> **TASK TO CARRY OUT**
Begin at the line with "Image resolution: width=644" and set down each line exactly until the listing ends. Images stay out.

> **DATA FOR THIS EXERCISE**
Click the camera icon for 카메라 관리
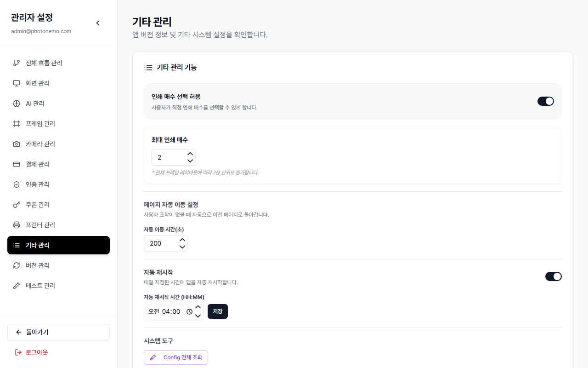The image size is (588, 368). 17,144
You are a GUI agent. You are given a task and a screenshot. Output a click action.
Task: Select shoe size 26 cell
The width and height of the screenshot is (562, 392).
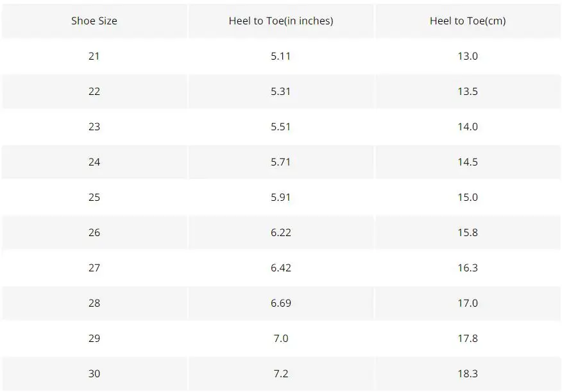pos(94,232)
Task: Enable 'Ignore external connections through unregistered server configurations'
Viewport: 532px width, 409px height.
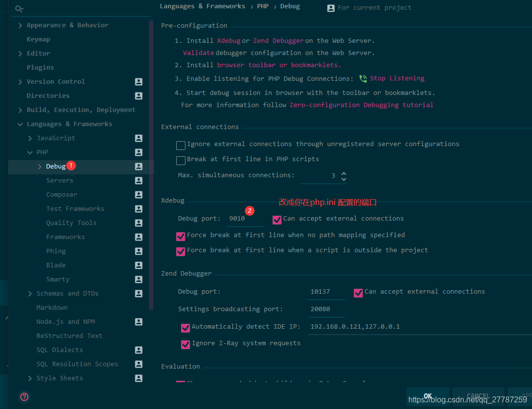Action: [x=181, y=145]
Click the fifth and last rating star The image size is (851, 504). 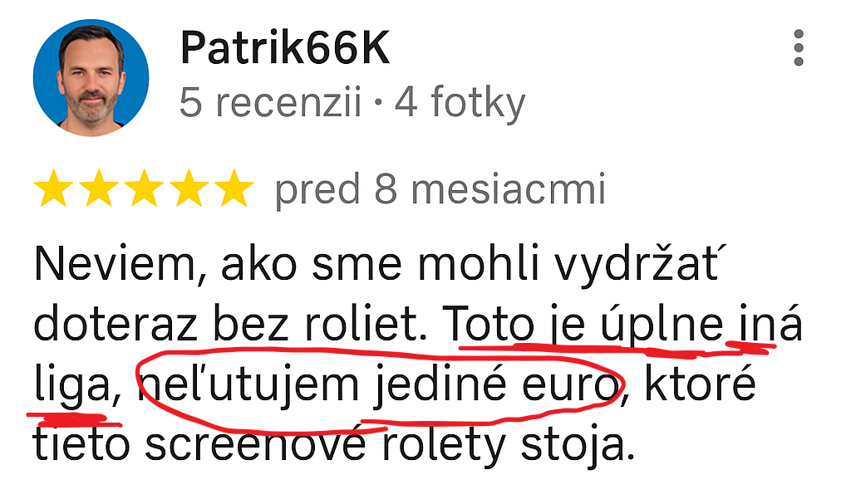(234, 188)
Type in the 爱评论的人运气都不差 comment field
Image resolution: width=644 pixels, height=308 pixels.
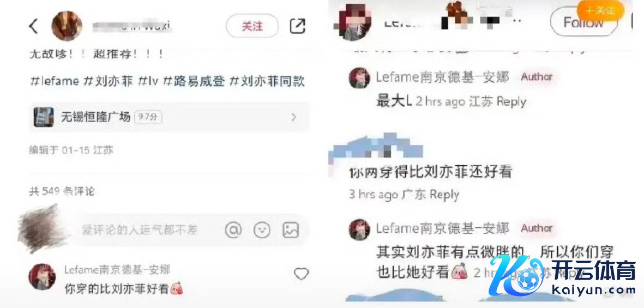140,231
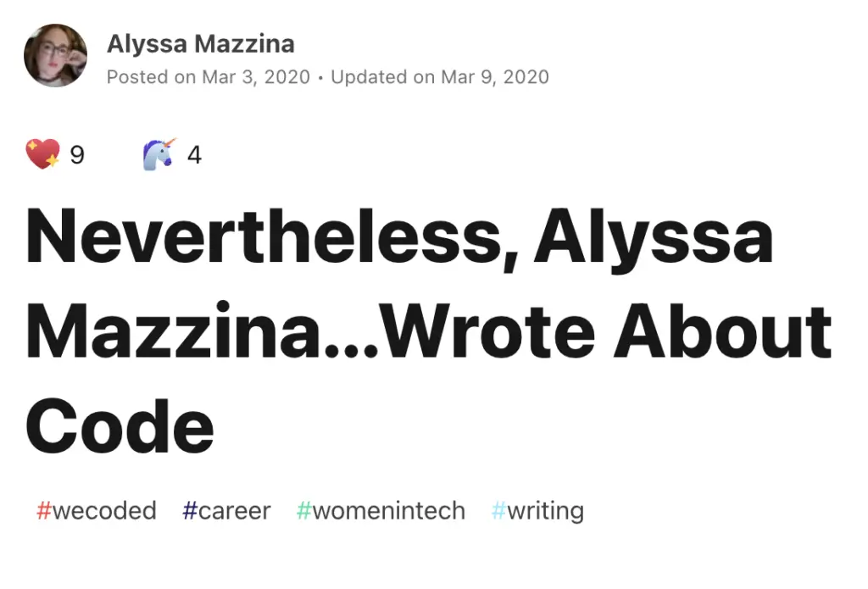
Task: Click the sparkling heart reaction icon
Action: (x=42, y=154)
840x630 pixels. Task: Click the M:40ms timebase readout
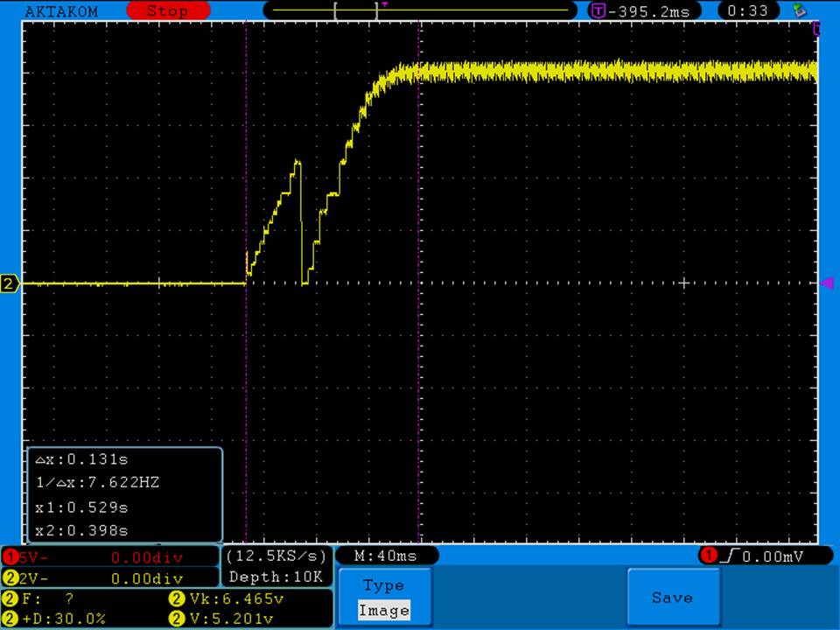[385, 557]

> **RESPONSE TO THE TASK**
Image resolution: width=644 pixels, height=308 pixels.
140,231
Task: Click the sparkling heart reaction icon
Action: (x=42, y=154)
840x630 pixels. Task: Click the M:40ms timebase readout
[385, 557]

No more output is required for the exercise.